The uncertainty has given way to other types of deals in pharma, including collaborations and licensing agreements, which offer opportunities to expand into new drug modalities at later stages without the early development risks. For companies in need of cash, these deals can also be beneficial, but 36% and 33% of CFOs said aligning on expectations and deliverables, and finding the right partner, respectively, are top challenges to planning a collaboration agreement.
“This is a way to continue to get investment to move their drugs forward and without taking a lower valuation or dilution in the company,” Seymour said. “It's a win-win for both the small innovators who have an asset but not a lot of capital to develop it and the large pharma that has a lot of capital, but maybe not as robust a pipeline.”
Pharma multinationals were a big reason M&A deals rebounded in late 2023, with 69% of M&A investment coming from Big Pharma, compared with 38% in 2022, according to recent research from EY. The research also predicted M&A deals will pick up in 2024, but pharma will be more focused on value due to macroeconomic factors and incoming regulatory pressures from the Inflation Reduction Act.
And so far, one of the most creative deals of the year was driven by quickly growing sales of GLP-1 agonists for weight loss.
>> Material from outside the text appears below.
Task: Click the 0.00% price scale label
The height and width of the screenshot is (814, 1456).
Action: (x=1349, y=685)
Earlier this month, Novo Nordisk announced it was acquiring contract manufacturer Catalent to help boost and secure its supply of its blockbusters Wegovy and Ozempic. But even as new players look to enter the obesity space and analysts see growth potential in the GLP-1 market to the tune of $300 billion by 2030, industry watchdogs don’t predict the Novo-Catalent deal will spark a trend of similar drug company-manufacturer acquisitions.
R&D spending returns
Despite the remaining chill from the recent economic headwinds, CFOs are banking on a market “thaw” — and more R&D activity could return in 2024, according to Seymour.
Drug development is getting a lift in 2024 compared to the previous year, with 77% of CFOs planning to increase R&D spending — the highest since 2020. However, most said they planned to increase R&D spending in 2024 in the 1%-5% range, “which barely outpaces inflation,” the survey noted.
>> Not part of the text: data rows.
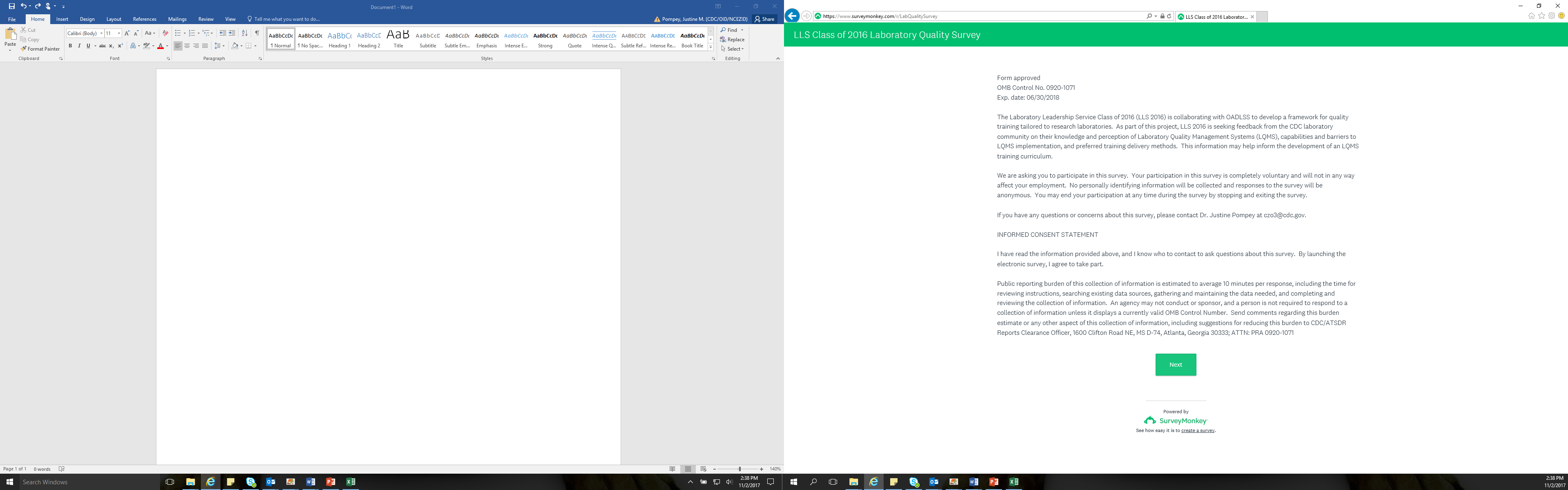Screen dimensions: 1568x490
Task: Switch to the References tab
Action: [x=144, y=19]
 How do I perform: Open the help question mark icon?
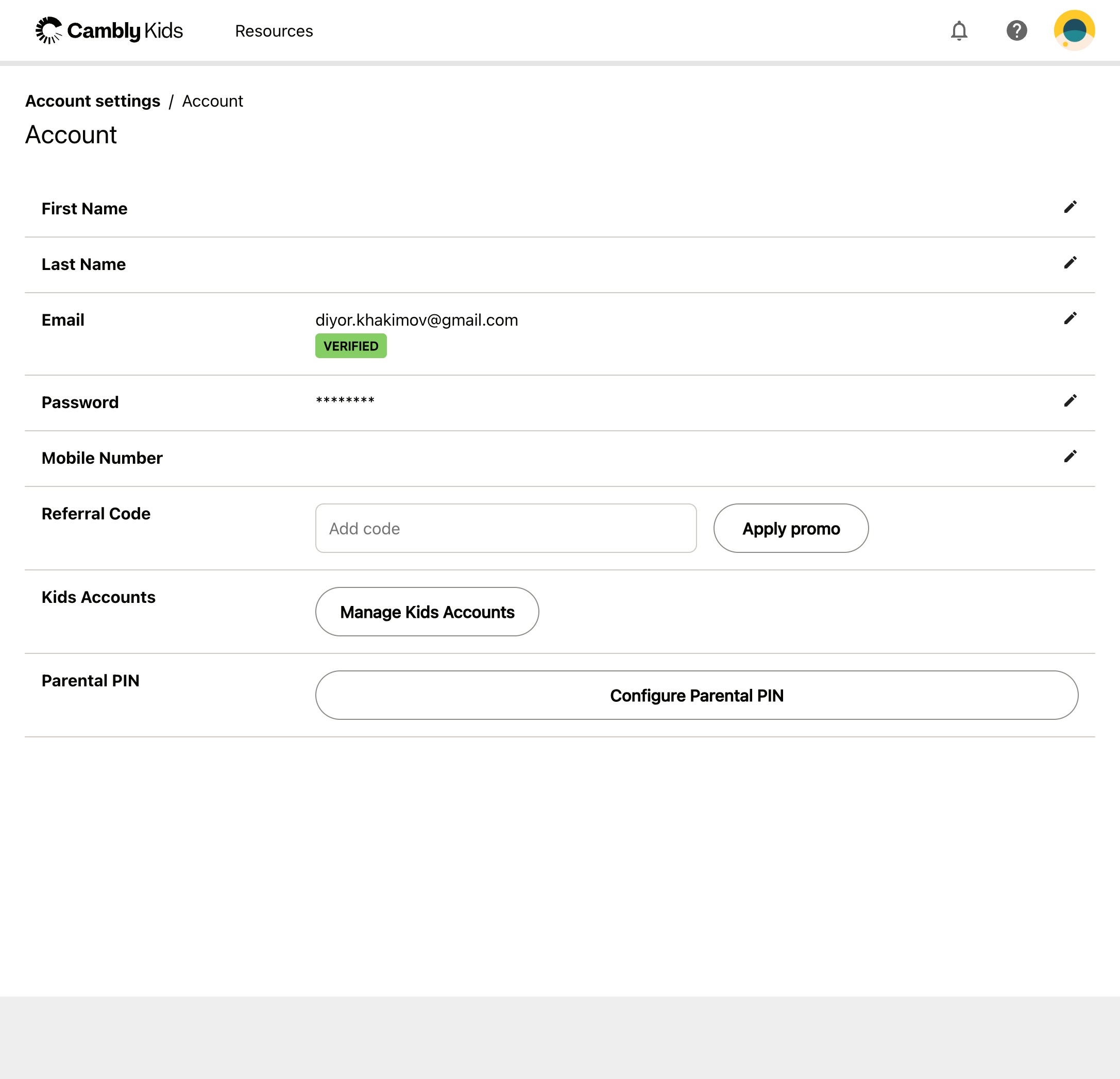[x=1016, y=30]
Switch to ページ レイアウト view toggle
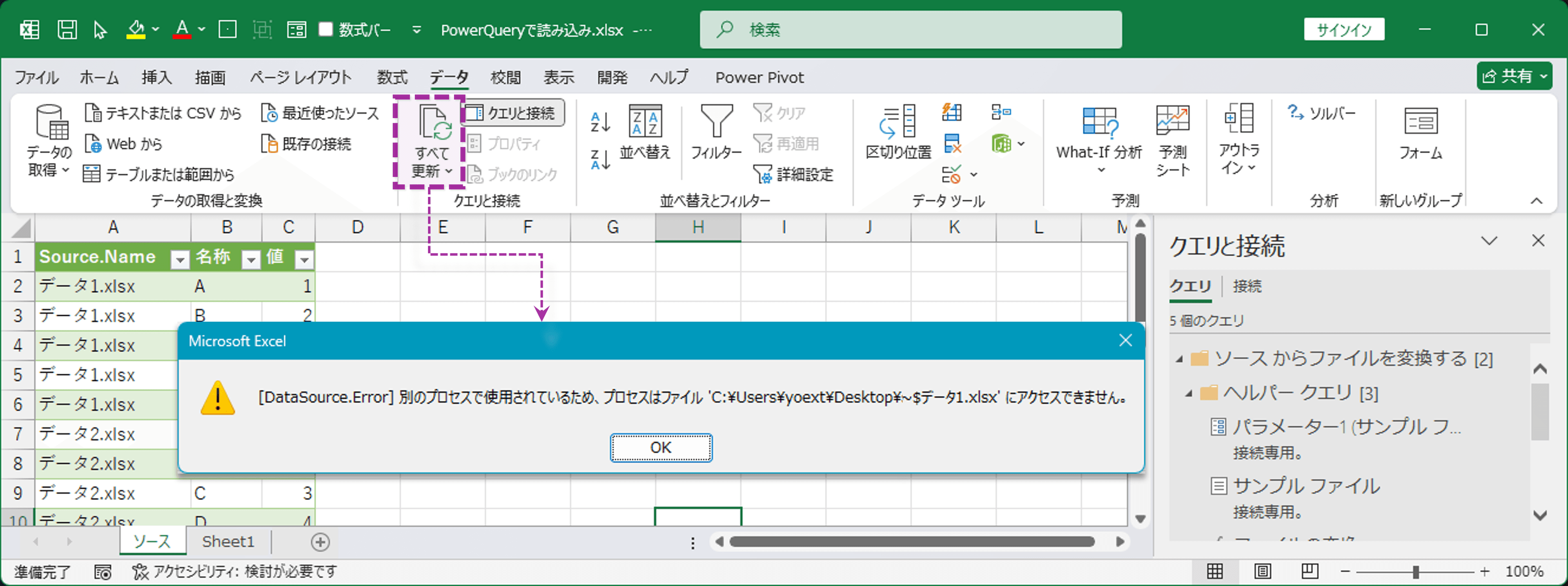This screenshot has height=586, width=1568. (1262, 571)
The 2024 R&D spending figures are more on par with pre-pandemic plans, Seymour explained.
“Inflation has taken a big bite out of the R&D dollars that are available,” she said. “But with inflation easing, we're seeing the spending plans that mirror what we saw before the pandemic. While we wait for inflation to get more under control, we're anticipating the CFOs to re-engage and make greater investments into R&D.”
Just 4% said they planned to decrease spending in 2024 — a big drop from the 19% of CFOs who said they decreased R&D in 2023.
Since COVID hit, R&D dollars have been more focused on pandemic preparedness, and 37% percent of CFOs said they plan to keep investments flowing into other epidemic-related vaccines and therapeutics.
“COVID is no longer the darling of the epidemic preparedness,” Seymour said.
CFOs in the survey also said they plan to continue investing in immunotherapies (36%), personalized medicine (29%), gene therapy (28%) and mRNA or other oligonucleotide technology (27%).